Having an accurate and up-to-date reinstatement cost ensures you’re not at risk of financial shortfalls in the event of a total loss. Without one, you risk being underinsured and could face significant cost overruns should the worst happen. Equally, overvaluing the cost of rebuilding will result in higher premiums.

We prepare Insurance Valuations and Reinstatement Cost Estimates for insurance purposes, which insurance providers use to offer you coverage in the event of a total loss. This estimate includes construction works, professional fees, authority fees, and inflationary provisions.

Why Insurance Valuations Matter

An accurate insurance rebuild cost valuation provides peace of mind that your commercial property is adequately insured. Properties depreciate, building codes change, and construction costs fluctuate over time, so regular assessments are necessary to keep your insurance aligned with current market conditions.

Failing to update your insurance valuations can lead to financial risk. For example, if rebuilding costs increase after a natural disaster, underinsurance means you could face significant out-of-pocket expenses to cover the shortfall. Conversely, inflated rebuild costs increase your premiums unnecessarily.

When to Get a Quantity Surveyor’s Assessment

It is recommended to have a Quantity Surveyor conduct an insurance rebuild cost assessment:

  • When purchasing commercial property
  • After significant renovations or alterations
  • Following changes in building regulations or construction costs
  • Periodically, to keep your insurance valuation current (typically every 3–5 years)

Having regular assessments ensures your insurance valuations reflect the true cost to reinstate your property and helps avoid surprises if you need to make a claim.

Common Misconceptions about Insurance Rebuild Costs

Some property owners believe their building’s market value or purchase price automatically reflects the rebuild cost, but this is not the case. Market value includes land value and other factors that don’t impact the insurance rebuild cost.

Another misconception is that insurance policies automatically cover inflation. While some do, it’s better to have a professional Quantity Surveyor calculate inflationary provisions specific to your property to ensure coverage is adequate.

How Our Quantity Surveyors Work With You

Our team of expert Quantity Surveyors conducts thorough site inspections and detailed assessments to prepare your insurance valuations. We factor in current construction methods, materials, labour costs, professional fees, and compliance with New Zealand building regulations.

We provide clear, comprehensive reports that can be submitted directly to your insurer to facilitate accurate premium calculations and policy adjustments.

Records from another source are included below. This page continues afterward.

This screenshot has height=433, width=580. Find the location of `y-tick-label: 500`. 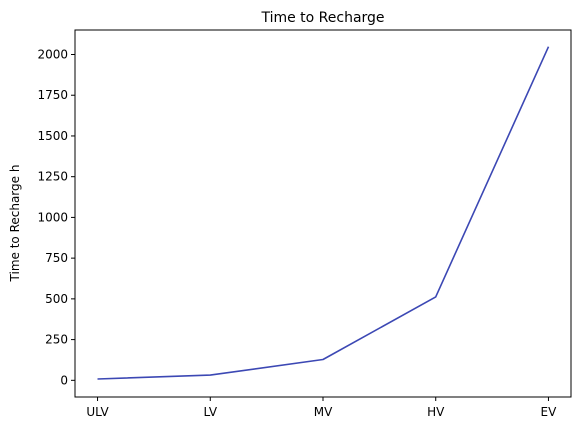

y-tick-label: 500 is located at coordinates (56, 299).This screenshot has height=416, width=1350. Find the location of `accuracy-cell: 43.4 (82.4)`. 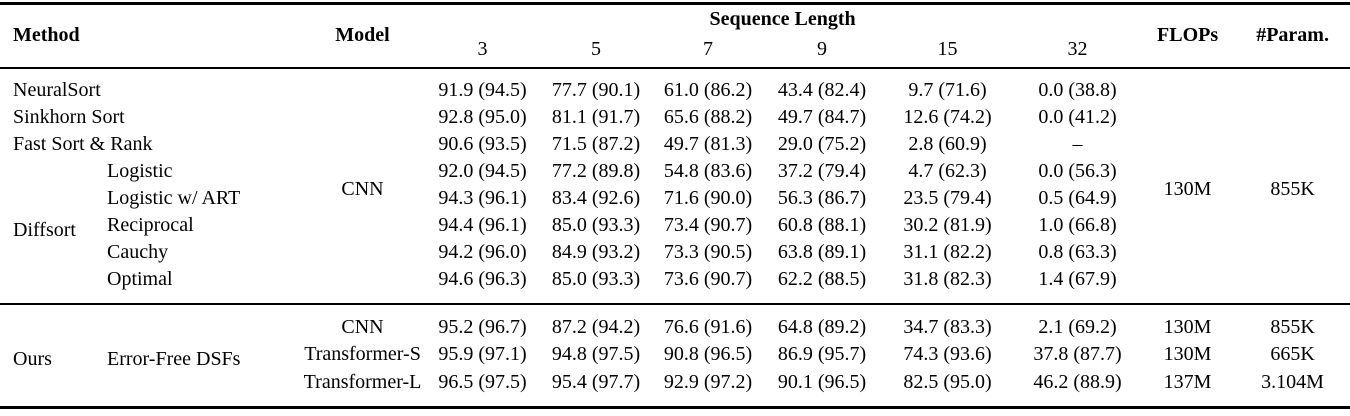

accuracy-cell: 43.4 (82.4) is located at coordinates (822, 90).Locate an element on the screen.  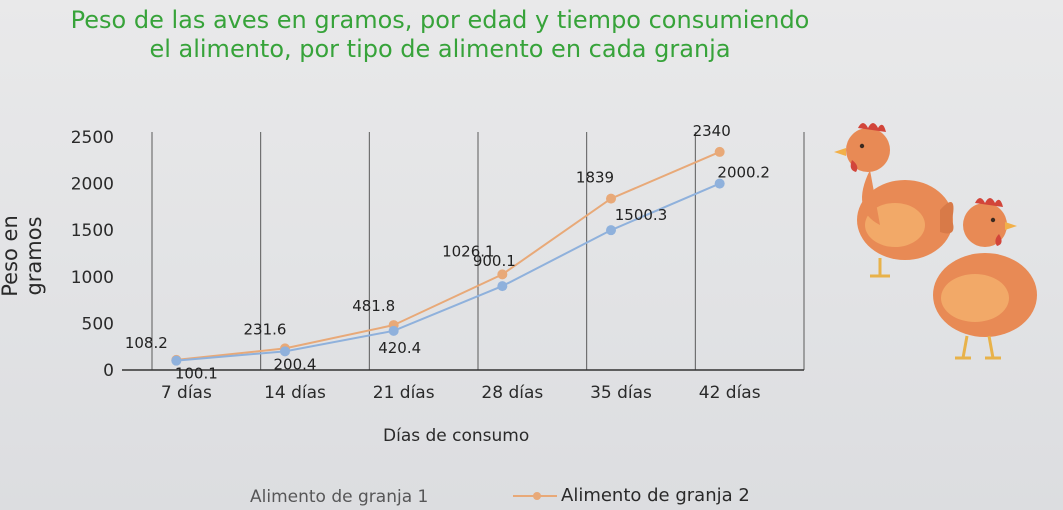
data-label: 1500.3 is located at coordinates (642, 215).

How Much Does a Depreciated Replacement Assessment Cost?

The average cost in preparing the RCA depends on the location, size, and complexity of the property. Our fees for a detailed and extensive Reinstatement Cost Assessment typically range from $900 (excl. GST) to $1,500 (excl. GST).

Frequently Asked Questions

An Insurance Reinstatement Valuation is a critical document for protecting your property investment. Below are answers to some of the most common questions we receive about the process, cost, and timing.

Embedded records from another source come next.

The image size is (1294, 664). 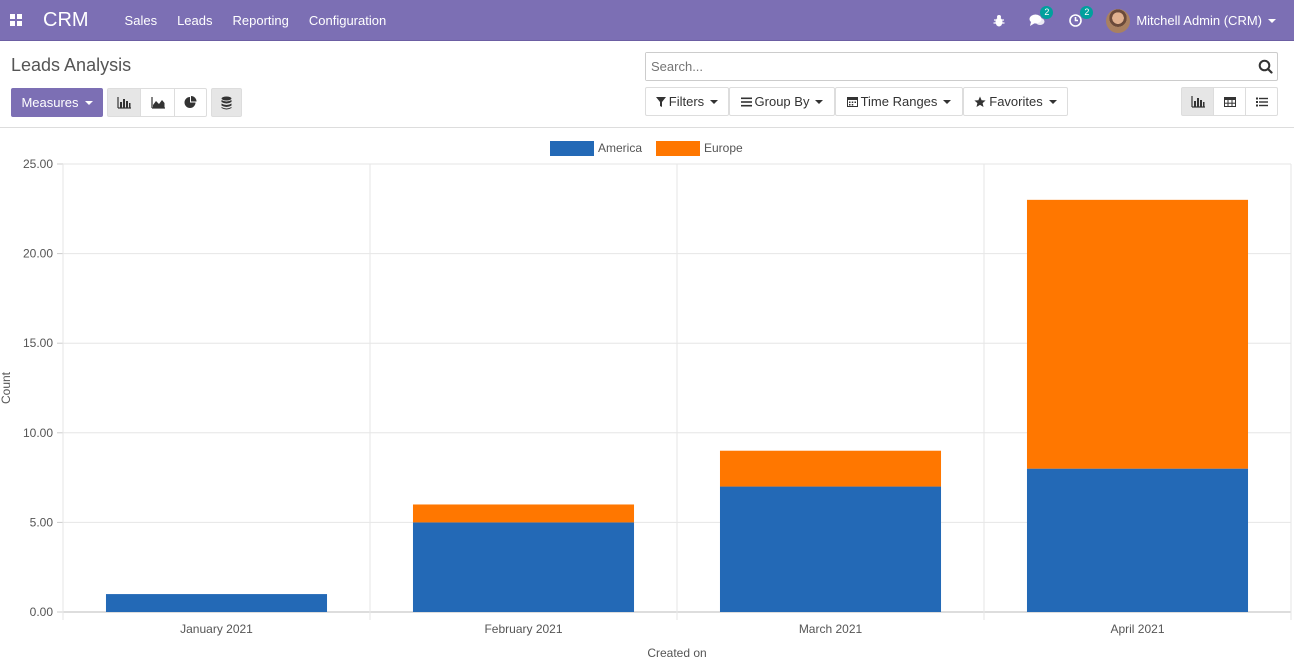 What do you see at coordinates (980, 102) in the screenshot?
I see `star-icon` at bounding box center [980, 102].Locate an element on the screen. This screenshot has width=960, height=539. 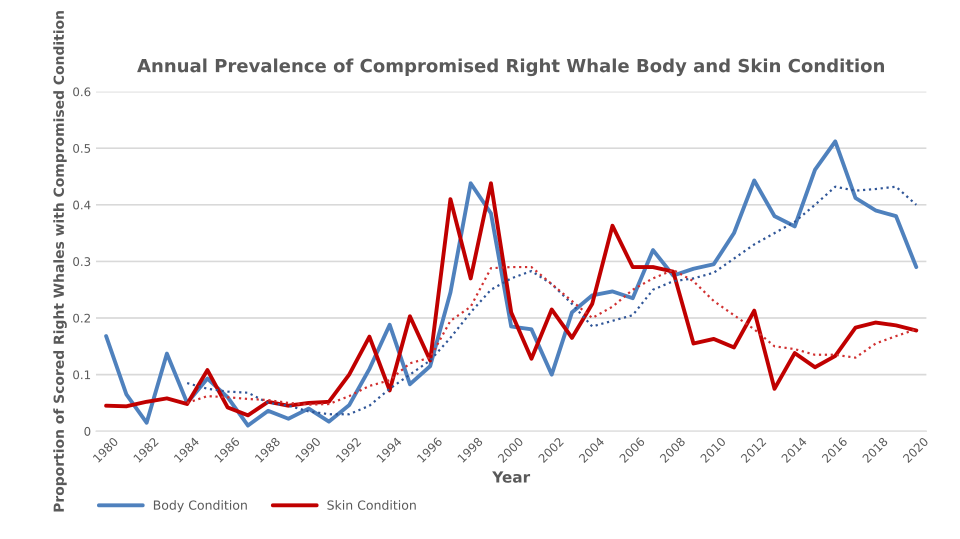
y-axis-title: Proportion of Scored Right Whales with Compromised Condition is located at coordinates (60, 262).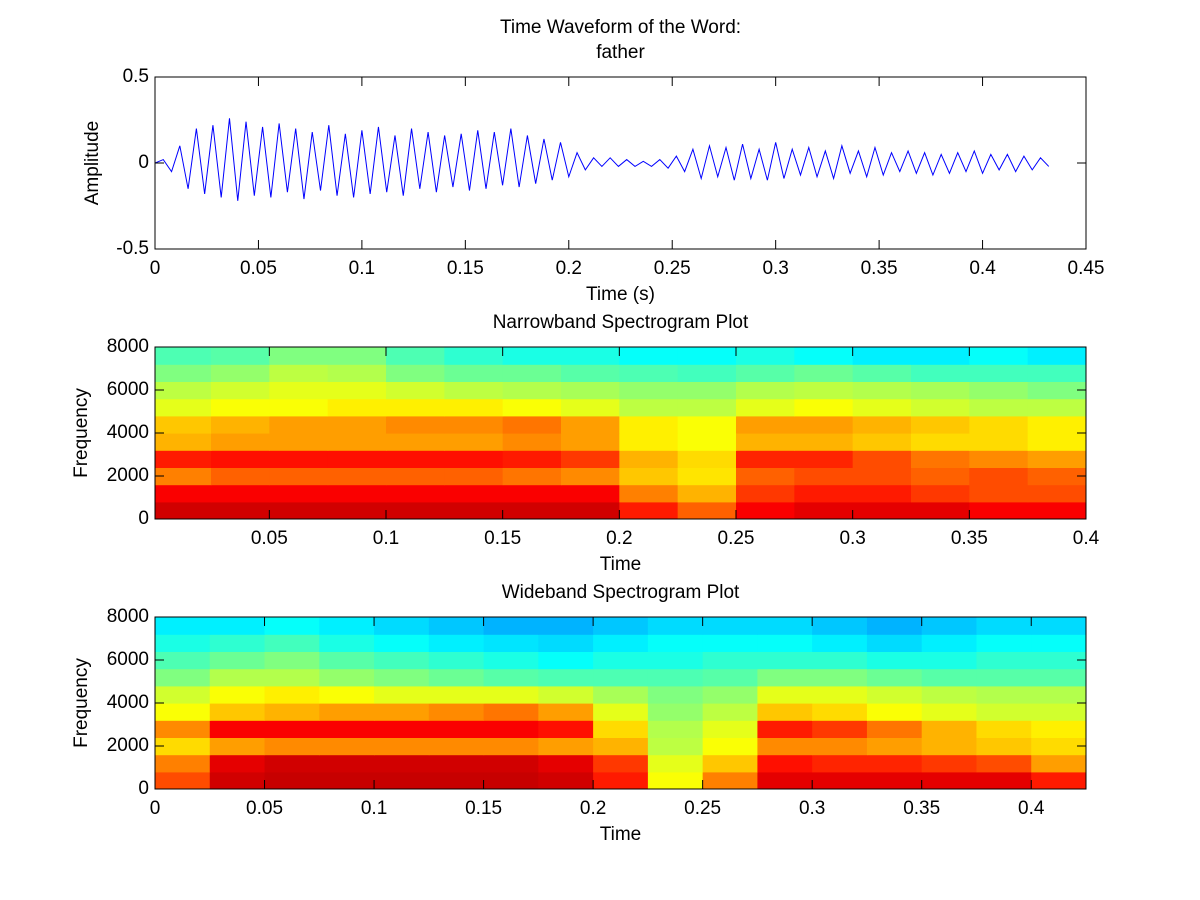  I want to click on y-tick-label: 0, so click(144, 162).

Our Insurance Reinstatement Valuations are priced at $900 (excluding GST) for a standard residential or commercial property. This fee covers a comprehensive assessment and a detailed report that meets all insurer requirements. For large or complex properties, we provide a fixed, upfront quote after a brief discussion.

We understand you often need this report promptly. From the time we receive all necessary property information (such as plans or a site visit), the report is typically completed and delivered to you within 2 working days.

A property's market value includes the land, which is not at risk from events like fire or storm. Insurance needs to cover only the cost to rebuild the structures on that land. Rebuild costs are influenced by construction rates, material prices, and compliance fees, which are often completely disconnected from market trends. Using market value can lead to severe under-insurance or over-paying for premiums, whereas a professional valuation provides a precise rebuild figure.